In 2024, the U.S. District Court for the District of Columbia dismissed a lawsuit by the American Chemistry Council (ACC) v. National Academy of Sciences (NAS), et al., affirming that the IRIS “database by itself has no preclusive effect.” Furthermore, the court noted that regulations informed by IRIS dose-response relationship values, and other scientific assessments, must “go through notice-and-comment, at which time ACC and its members could provide their input on the value (as they have done in the past).”

Some industry stakeholders and others argue that IRIS is not mandated by statute. However, it is funded through annual appropriations that are approved by Congress. Furthermore, multiple statutes, as interpreted by federal courts, require that EPA use best available science. IRIS meets the requirements for best available science for toxicity.

Many critics of the IRIS program point to a 2011 National Academy of Sciences (NAS) report that peer reviewed a draft toxicity assessment of formaldehyde and was highly critical of the IRIS program as a whole at that time. NASEM recommended that EPA bolster IRIS by adopting systematic review methods, an emerging best practice for identifying, reviewing, and interpreting scientific literature, as well as other improvements.

EPA has addressed the National Academy’s 2011 advice. EPA’s 2020 draft IRIS Handbook received a favorable NAS external peer review for its adoption of systematic review methods. After a pause on the formaldehyde assessment during the first Trump Administration, EPA completed a revised draft in 2022 that was favorably reviewed by NAS in 2023 and finalized in 2024.

IRIS assessments are developed transparently according to best scientific practices that adhere to tenets of information qualitypeer review, and scientific integrity. A program outlook gives advance notice of upcoming assessments, followed by sequential public releases of an assessment plan, a systematic review protocol, and an external review draft. The external review draft undergoes inter-agency science consultation, public comment, and external independent scientific expert peer review.

The Government Accountability Office (GAO) includes the IRIS program on its list of “high risk” programs, but not for reasons claimed by critics. GAO states that the EPA “needs to address capacity issues”, not fraud, waste, or abuse. A key implication is that more, not fewer, resources should be made available from Congress to the IRIS program to enable it to meet partner needs.

Some critics contend that IRIS assessments fail to consider various scientific issues, such as consideration of alternative “modes of action”, which are the mechanisms by which a toxic substance causes harm, or uncertainty in dose-response relationships. The 2022 IRIS handbook specifically addresses consideration of multiple hypothesized modes of action and improvements in uncertainty characterization.

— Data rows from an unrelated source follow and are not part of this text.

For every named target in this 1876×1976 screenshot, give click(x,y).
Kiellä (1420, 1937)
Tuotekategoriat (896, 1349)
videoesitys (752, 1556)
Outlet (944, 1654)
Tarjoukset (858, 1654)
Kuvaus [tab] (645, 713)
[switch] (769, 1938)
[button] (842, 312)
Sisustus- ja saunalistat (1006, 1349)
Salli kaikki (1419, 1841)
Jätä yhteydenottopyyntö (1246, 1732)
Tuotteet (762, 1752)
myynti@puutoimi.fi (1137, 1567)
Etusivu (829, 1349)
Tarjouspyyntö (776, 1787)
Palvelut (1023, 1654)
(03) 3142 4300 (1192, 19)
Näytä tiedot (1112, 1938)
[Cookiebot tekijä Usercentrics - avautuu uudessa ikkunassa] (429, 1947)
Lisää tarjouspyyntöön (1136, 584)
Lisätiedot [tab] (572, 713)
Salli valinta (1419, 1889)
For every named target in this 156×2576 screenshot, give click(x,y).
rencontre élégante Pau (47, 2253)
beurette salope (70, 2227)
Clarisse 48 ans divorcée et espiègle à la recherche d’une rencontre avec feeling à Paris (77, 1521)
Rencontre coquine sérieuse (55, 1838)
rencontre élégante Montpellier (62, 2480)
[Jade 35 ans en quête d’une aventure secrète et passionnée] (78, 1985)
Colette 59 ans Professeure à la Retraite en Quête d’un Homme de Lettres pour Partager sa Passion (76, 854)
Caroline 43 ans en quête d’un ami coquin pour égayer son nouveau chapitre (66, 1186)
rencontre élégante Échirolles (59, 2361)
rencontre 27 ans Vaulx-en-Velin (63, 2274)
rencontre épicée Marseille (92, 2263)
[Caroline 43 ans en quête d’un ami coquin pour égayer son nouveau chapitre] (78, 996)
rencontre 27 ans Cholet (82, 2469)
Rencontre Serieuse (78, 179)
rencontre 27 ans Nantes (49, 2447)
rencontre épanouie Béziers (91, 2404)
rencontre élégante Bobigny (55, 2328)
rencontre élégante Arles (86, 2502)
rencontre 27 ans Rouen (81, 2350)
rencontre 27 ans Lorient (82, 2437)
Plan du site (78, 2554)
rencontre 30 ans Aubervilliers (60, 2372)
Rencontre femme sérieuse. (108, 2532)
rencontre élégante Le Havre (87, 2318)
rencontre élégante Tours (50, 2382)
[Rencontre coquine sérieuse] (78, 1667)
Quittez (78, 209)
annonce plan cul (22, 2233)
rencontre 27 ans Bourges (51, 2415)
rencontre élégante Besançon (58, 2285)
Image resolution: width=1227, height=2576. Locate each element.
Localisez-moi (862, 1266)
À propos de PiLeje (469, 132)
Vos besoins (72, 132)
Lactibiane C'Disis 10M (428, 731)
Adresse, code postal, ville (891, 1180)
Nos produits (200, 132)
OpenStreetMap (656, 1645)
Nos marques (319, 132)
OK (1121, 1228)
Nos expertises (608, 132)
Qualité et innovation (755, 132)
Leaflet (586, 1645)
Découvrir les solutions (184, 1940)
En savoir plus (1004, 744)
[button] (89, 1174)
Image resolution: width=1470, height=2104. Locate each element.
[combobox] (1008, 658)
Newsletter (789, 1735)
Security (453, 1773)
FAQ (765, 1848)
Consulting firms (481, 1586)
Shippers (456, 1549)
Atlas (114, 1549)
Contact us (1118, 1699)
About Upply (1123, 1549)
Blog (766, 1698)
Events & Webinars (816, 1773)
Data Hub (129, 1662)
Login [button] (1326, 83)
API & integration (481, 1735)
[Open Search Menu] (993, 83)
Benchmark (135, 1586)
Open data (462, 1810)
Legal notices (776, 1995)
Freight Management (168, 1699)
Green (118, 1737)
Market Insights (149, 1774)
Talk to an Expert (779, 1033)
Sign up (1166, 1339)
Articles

Because science is a search for evidence-based inference and objectivity, science is inherently self-correcting, if and as needed, via the research and peer review process. The evolution of scientific methods that underpin the EPA IRIS program is a case in point. The most stable, effective, efficient, and credible way to develop science that informs policy decisions is to allow scientists to do science, and to do so as part of an integrated team that continues to adopt and advance scientific practices and to deliver best available science.

H. Christopher Frey is a professor of environmental engineering at North Carolina State University. He served as Assistant Administrator of the Office of Research and Development at the U.S. Environmental Protection Agency from 2022 to 2024. He has over 30 years of experience in development and translation of science to inform policy. The views do not necessarily reflect those of NC State.